Problem >>
Every single record needs to be restated word for word.

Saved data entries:
^^^^^^^^

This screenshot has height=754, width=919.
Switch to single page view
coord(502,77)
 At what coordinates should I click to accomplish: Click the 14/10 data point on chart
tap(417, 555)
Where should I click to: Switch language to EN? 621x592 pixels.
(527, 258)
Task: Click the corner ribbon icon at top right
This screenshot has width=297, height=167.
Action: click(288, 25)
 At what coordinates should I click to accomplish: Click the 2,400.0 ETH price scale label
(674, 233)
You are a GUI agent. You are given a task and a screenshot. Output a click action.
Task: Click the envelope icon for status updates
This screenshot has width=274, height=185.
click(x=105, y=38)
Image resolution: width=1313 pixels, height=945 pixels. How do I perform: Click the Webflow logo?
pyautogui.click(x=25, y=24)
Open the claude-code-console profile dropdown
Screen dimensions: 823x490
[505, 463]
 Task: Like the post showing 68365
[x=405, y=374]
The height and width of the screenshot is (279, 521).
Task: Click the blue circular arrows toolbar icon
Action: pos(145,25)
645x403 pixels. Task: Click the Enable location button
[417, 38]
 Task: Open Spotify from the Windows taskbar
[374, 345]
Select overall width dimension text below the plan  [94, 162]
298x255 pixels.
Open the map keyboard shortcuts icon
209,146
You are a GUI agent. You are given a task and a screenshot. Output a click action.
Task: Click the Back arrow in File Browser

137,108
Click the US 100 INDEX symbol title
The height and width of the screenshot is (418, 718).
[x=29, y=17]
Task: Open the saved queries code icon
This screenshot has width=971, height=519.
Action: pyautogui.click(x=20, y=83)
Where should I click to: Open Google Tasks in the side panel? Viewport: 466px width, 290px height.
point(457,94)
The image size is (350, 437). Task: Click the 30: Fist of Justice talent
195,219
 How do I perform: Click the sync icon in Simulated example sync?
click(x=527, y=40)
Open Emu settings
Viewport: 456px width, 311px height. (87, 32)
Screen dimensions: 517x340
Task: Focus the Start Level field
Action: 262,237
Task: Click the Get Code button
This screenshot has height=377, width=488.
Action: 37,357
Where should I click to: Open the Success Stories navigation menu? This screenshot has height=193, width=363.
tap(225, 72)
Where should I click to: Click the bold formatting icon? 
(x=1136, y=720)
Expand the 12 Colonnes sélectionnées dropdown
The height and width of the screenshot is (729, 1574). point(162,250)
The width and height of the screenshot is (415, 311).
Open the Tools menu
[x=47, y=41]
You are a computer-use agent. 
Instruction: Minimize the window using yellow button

^^^^^^^^

Answer section >>
This screenshot has height=754, width=919.
Switch to single page view
coord(502,77)
 At what coordinates should I click to accomplish: Click the 14/10 data point on chart
tap(417, 555)
Where should I click to: Switch language to EN? 621x592 pixels.
(527, 258)
Task: Click the corner ribbon icon at top right
This screenshot has width=297, height=167.
Action: click(288, 25)
 At what coordinates should I click to accomplish: Click the 2,400.0 ETH price scale label
(674, 233)
You are a GUI agent. You are given a task and a screenshot. Output a click action.
Task: Click the envelope icon for status updates
This screenshot has width=274, height=185.
click(x=105, y=38)
Image resolution: width=1313 pixels, height=945 pixels. How do I perform: Click the Webflow logo?
pyautogui.click(x=25, y=24)
Open the claude-code-console profile dropdown
Screen dimensions: 823x490
[505, 463]
 Task: Like the post showing 68365
[x=405, y=374]
The height and width of the screenshot is (279, 521).
Task: Click the blue circular arrows toolbar icon
Action: pos(145,25)
645x403 pixels. Task: Click the Enable location button
[417, 38]
 Task: Open Spotify from the Windows taskbar
[374, 345]
Select overall width dimension text below the plan  [94, 162]
298x255 pixels.
Open the map keyboard shortcuts icon
209,146
You are a GUI agent. You are given a task and a screenshot. Output a click action.
Task: Click the Back arrow in File Browser

137,108
Click the US 100 INDEX symbol title
The height and width of the screenshot is (418, 718).
[x=29, y=17]
Task: Open the saved queries code icon
This screenshot has width=971, height=519.
Action: pyautogui.click(x=20, y=83)
Where should I click to: Open Google Tasks in the side panel? Viewport: 466px width, 290px height.
point(457,94)
The image size is (350, 437). Task: Click the 30: Fist of Justice talent
195,219
 How do I perform: Click the sync icon in Simulated example sync?
click(x=527, y=40)
Open Emu settings
Viewport: 456px width, 311px height. (87, 32)
Screen dimensions: 517x340
Task: Focus the Start Level field
Action: 262,237
Task: Click the Get Code button
This screenshot has height=377, width=488.
Action: 37,357
Where should I click to: Open the Success Stories navigation menu? This screenshot has height=193, width=363.
tap(225, 72)
Where should I click to: Click the bold formatting icon? 
(x=1136, y=720)
Expand the 12 Colonnes sélectionnées dropdown
The height and width of the screenshot is (729, 1574). point(162,250)
The width and height of the screenshot is (415, 311).
Open the Tools menu
[x=47, y=41]
You are a computer-use agent. 
Instruction: Minimize the window using yellow button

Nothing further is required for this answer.